Let me ask you a question: How often do you think about your Firefox data? I think about your Firefox data every day, like it’s my job. Because it is. As the head of data science for Firefox, I manage a team of data scientists who contribute to the development of Firefox by shaping the direction of product strategy through the interpretation of the data we collect. Being a data scientist at Mozilla means that I aim to ensure that Firefox users have meaningful choices when it comes to participating in our data collection efforts, without sacrificing our ability to collect useful, high-quality data that is essential to making smarter product decisions.
To achieve this balance, I’ve been working with colleagues across the organization to simplify and clarify our data collection practices and policies. Our goal is that this will make it easier for you to decide if and when you share data with us. Recently, you may have seen some updates about planned changes to the data we collect, how we collect it, and how we share the data we collect. These pieces are part of a larger strategy to align our data collection practices with a set of guiding principles that inform how we work with and communicate about data we collect.
The direct impact is that we have made changes to the systems that we use to collect data from Firefox, and we have updated the data collection preferences as a result. Firefox clients no longer employ two different data collection systems (Firefox Health Report and opt-in Telemetry). Although one was on by default, and the other was opt-in, as a practical matter there was no real difference in the type of data that was being collected by the two different channels in release. Because of that, we now rely upon a single system called Unified Telemetry that has aspects of both systems combined into a single data collection platform and as a result no longer have separate preferences, as we did for the old systems.
If you are a long-time Firefox user and you previously allowed us to collect FHR data but you refrained from opting into extended telemetry, we will continue to collect the same type of technical and interaction information using Unified Telemetry. We have scaled back all other data collection to either pre-release or in situ opt-in, so you will continue to have choices and control over how Firefox collects your data.
Four Pillars of Our Data Collection Strategy
There are four key areas that we focused on when we decided to adjust our data preferences settings. For Firefox, it means that any time we collect data, we wanted to ensure that the proposal for data collection met our criteria for:
We don’t collect data “just because we can” or “just because it would be interesting to measure”. Anyone on the Firefox team who requests data has to be able to answer questions like:
- Is the data collection necessary for Firefox to function properly? For example, the automatic update check must be sent in order to keep Firefox up to date.

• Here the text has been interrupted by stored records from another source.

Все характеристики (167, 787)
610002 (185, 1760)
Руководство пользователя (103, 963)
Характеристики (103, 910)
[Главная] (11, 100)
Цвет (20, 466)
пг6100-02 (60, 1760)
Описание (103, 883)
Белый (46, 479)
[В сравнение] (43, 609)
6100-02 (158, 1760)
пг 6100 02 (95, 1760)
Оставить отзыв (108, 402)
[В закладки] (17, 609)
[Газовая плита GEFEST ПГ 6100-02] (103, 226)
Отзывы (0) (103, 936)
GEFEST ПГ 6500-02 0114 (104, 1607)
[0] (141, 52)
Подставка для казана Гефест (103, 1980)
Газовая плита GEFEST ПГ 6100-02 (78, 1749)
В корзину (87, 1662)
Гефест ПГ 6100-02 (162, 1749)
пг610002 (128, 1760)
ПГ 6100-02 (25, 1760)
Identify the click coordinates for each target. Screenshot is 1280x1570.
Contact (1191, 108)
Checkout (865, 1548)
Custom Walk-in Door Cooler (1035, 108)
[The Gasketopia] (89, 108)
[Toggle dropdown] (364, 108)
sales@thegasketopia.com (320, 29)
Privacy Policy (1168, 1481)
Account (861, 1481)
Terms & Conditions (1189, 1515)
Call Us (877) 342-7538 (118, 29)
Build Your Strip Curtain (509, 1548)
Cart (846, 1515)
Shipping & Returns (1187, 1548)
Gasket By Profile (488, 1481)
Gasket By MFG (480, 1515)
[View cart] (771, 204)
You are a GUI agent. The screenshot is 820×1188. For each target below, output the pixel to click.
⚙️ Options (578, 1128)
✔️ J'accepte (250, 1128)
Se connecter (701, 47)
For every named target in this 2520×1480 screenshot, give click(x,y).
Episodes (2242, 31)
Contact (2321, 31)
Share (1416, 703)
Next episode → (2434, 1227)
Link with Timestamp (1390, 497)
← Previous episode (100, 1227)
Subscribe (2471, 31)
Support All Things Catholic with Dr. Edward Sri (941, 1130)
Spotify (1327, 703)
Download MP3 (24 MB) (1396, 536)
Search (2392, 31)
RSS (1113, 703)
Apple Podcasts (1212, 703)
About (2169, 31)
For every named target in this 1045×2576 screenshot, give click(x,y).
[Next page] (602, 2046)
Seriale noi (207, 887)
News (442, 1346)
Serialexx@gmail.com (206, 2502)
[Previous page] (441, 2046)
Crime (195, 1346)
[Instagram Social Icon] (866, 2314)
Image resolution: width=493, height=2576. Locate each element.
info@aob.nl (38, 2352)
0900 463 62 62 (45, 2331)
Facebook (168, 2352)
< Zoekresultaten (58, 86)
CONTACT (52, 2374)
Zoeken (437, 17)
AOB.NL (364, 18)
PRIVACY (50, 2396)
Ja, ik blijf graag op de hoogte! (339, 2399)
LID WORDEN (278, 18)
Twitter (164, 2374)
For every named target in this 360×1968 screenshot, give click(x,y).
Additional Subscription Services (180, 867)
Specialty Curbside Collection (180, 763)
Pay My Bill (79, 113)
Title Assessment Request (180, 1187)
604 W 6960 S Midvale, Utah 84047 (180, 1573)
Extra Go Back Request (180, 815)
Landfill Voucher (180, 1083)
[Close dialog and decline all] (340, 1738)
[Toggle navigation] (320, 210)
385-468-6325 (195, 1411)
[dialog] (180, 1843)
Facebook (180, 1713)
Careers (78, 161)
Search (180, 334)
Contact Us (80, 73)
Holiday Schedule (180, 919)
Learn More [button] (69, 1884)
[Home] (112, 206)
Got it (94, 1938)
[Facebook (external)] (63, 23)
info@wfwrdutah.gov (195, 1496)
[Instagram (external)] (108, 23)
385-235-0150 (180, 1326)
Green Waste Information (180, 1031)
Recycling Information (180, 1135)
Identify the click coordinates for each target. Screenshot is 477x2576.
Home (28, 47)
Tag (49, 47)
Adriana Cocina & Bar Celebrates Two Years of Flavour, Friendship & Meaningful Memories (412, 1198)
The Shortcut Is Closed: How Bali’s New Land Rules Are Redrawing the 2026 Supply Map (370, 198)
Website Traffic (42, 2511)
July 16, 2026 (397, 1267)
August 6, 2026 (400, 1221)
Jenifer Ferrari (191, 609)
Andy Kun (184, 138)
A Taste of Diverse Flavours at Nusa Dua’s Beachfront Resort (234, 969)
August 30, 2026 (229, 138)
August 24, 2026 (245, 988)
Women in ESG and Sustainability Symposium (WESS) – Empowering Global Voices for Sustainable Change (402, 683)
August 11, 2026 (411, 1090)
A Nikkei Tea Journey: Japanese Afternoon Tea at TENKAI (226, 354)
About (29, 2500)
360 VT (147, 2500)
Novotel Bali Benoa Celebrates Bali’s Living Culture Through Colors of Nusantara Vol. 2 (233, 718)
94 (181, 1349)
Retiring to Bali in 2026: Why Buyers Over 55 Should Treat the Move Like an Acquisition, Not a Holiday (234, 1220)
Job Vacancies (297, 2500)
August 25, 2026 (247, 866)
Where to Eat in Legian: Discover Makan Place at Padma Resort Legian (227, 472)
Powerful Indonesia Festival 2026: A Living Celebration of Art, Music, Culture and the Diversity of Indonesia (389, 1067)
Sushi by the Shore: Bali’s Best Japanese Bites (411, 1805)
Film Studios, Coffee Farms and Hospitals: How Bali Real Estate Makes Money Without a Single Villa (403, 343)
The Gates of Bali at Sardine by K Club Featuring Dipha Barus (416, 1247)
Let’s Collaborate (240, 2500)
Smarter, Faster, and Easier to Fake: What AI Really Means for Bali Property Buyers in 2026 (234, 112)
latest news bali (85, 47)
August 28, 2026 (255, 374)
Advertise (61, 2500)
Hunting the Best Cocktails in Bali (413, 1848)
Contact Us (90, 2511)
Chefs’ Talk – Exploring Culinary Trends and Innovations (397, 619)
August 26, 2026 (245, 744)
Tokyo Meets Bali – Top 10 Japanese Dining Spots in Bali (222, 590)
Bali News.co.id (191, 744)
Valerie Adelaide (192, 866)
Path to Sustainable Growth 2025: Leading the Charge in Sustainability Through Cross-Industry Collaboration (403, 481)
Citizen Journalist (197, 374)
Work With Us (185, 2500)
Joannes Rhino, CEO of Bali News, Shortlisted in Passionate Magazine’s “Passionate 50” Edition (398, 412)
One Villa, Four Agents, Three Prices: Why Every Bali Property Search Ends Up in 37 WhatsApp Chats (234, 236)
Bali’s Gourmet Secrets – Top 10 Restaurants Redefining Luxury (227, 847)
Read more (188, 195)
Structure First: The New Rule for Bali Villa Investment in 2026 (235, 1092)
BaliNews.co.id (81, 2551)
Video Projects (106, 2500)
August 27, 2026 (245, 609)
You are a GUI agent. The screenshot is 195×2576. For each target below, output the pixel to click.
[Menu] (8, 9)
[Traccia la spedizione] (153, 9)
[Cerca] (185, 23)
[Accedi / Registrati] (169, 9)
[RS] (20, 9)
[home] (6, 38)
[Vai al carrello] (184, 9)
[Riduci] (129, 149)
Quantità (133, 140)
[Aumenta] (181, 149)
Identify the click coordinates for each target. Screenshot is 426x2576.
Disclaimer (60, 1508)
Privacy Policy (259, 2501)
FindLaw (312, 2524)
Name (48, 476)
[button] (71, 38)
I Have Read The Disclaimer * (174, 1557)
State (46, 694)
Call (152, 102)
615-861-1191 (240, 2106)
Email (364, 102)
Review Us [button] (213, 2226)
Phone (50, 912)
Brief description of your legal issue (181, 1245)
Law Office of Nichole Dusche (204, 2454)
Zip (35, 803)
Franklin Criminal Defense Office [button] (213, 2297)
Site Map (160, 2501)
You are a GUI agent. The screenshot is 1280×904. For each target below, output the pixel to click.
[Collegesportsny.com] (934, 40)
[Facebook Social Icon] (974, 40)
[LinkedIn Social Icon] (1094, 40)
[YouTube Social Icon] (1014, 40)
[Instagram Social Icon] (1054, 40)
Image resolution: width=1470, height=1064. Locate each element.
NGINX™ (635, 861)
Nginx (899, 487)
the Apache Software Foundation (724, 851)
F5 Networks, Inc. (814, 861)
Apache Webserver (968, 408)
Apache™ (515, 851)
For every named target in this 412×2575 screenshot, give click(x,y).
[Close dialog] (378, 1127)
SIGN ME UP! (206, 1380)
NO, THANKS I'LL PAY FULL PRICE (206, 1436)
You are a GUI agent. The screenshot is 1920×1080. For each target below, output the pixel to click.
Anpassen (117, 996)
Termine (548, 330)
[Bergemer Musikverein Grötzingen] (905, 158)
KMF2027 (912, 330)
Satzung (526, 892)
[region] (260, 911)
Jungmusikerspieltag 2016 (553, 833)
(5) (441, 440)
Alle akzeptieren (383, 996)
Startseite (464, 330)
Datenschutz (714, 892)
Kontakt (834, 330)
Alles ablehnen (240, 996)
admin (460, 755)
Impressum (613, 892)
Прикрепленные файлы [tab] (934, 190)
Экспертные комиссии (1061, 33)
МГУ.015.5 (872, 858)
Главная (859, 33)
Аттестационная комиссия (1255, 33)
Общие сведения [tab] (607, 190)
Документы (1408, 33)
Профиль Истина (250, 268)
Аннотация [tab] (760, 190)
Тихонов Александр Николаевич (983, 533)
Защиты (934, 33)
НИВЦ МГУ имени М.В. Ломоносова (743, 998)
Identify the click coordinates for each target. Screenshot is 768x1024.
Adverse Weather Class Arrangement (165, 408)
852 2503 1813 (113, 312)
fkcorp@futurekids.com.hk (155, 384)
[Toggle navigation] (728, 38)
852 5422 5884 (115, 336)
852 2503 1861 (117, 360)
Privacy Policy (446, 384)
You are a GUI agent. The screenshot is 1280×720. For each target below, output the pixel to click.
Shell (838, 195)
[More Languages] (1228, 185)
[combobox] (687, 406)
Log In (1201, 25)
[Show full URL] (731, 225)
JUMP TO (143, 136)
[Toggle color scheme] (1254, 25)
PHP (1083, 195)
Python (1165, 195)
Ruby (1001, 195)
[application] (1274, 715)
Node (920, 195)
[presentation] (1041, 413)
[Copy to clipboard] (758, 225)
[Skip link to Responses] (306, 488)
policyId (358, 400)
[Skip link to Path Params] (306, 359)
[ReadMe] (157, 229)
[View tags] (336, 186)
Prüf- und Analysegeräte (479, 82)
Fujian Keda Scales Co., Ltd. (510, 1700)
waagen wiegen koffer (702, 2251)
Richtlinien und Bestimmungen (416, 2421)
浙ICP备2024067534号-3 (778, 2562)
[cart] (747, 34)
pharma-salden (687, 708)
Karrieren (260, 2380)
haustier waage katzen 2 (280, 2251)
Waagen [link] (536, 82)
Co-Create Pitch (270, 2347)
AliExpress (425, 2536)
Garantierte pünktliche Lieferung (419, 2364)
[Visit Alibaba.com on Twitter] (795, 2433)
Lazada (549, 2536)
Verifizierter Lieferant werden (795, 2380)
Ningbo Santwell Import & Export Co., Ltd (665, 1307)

- Is data collection needed to make a feature of Firefox work well? For example, we need to collect data to make our search suggestion feature work.
- Is it necessary to take a measurement from Firefox users? Could we learn what we need from measuring users on a pre-release version of Firefox?
- Is it necessary to get data from all users, or is it sufficient to collect data from a smaller sample?
Transparency at Mozilla means that we publicly share details about what data we collect and ensure that we can answer questions openly about our related decision-making.
Requests for data collection start with a publicly available bug on bugzilla. The general process around requests for new data collection follows this process: people indicate that they would like to collect some data according to some specification, they flag a data steward (an employee who is trained to check that requests have publicly documented their intentions and needs) for review, and only those requests that pass review are implemented.
Most simple requests, like new Telemetry probes or experimental tests, are approved within the context of a single bug. We check that every simple request includes enough detail that a standard set of questions to determine the necessity and accountability of the proposed measurements. Here’s an example of a simple request for new telemetry-based data collection.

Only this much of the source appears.